The many, many template parameters are there so you can simultaneously say
“you don’t pay for what you don’t use” and provide a library that works on
weird systems.

------
flafla2
Everyone here would benefit from giving this a read, if you’re in management
or an implementer. My favorite quotes:

> It is not just members of the community who wishes for “just two more
> features.” We have a committee with 300+ members. It seems that essentially
> every member has a feature or two that they’d like to get into the language,
> and many have several. I have not changed my opinion that adding too many
> features could “sink C++.” _Remember the Vasa!_ [Vasa]. In fact, I think
> that the flood of new proposals has increased since I wrote [Vasa]. I think
> we are trying to do too much too fast. We can do much or do less fast. We
> cannot do both and maintain quality and coherence. We have to become more
> restrained and selective.

> Every design has advantages, disadvantages, and limitations. We should never
> present a design without a serious and honest discussion of possible
> problems and alternatives. It is part of a proposer’s job to examine
> problems; “pure sales jobs” are not intellectually honest.
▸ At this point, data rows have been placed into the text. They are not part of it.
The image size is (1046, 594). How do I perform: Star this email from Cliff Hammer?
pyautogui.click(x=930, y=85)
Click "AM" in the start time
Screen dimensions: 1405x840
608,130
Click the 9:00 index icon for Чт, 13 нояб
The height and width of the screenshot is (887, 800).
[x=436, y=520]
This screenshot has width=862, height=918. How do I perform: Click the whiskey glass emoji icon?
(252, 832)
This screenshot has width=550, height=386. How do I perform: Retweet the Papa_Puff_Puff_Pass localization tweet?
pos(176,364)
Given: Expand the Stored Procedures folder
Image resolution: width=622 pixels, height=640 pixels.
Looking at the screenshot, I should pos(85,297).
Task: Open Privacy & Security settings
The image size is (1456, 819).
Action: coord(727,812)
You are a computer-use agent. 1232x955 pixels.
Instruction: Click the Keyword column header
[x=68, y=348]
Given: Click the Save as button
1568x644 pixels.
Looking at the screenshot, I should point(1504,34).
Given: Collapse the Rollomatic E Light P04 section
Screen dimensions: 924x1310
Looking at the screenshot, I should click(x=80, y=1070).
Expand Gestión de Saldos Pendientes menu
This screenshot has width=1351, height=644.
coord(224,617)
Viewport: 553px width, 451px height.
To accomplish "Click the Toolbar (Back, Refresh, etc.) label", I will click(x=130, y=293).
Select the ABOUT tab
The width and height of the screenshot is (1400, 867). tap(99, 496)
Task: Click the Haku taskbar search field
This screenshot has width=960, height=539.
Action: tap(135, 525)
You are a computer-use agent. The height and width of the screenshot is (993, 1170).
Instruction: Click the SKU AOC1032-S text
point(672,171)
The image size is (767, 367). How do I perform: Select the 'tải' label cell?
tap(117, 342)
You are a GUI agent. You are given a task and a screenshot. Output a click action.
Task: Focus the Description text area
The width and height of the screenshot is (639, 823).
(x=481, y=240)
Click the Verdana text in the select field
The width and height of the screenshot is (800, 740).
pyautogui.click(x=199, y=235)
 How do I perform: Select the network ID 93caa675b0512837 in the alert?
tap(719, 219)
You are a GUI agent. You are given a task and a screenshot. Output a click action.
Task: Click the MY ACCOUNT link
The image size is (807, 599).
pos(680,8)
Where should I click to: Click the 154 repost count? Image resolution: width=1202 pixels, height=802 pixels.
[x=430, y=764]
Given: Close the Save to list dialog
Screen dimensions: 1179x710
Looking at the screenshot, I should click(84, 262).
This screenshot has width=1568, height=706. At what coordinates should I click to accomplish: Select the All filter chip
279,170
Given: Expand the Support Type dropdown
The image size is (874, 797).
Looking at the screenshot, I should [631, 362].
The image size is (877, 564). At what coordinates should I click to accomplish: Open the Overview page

The joint “pro-
> and con-papers” on coroutines written by people from “opposing camps” were
> immensely useful ([Use][Impact]).

And later:

> Setting goals is usually far harder than the detailed design and
> implementation of features. We are good technicians and we have theory and
> existing practice to guide us with the necessary work once goals have been
> established. Unfortunately, we are not good at agreeing on goals and
> articulating them. Often, we end up in a mess of requirements. Language
> design is not product development. We don’t have a high management setting
> fundamental priorities for us. Few of us have workplace experience for that,
> if for no other reason that our firms are each in a specific business. I
> think product-development analogies have been seriously overdone over the
> last few years

The idea that traditional product design mentalities are insufficient for
programming language design is very interesting. Indeed, a programming
language’s design must answer to theoretical truths in addition to mere user
feedback (this is a point brought up in the paper). It sounds obvious that in
many ways C++ is not a “product” as it doesn’t have clients in the traditional
sense. Where does the “language as product” analogy break down?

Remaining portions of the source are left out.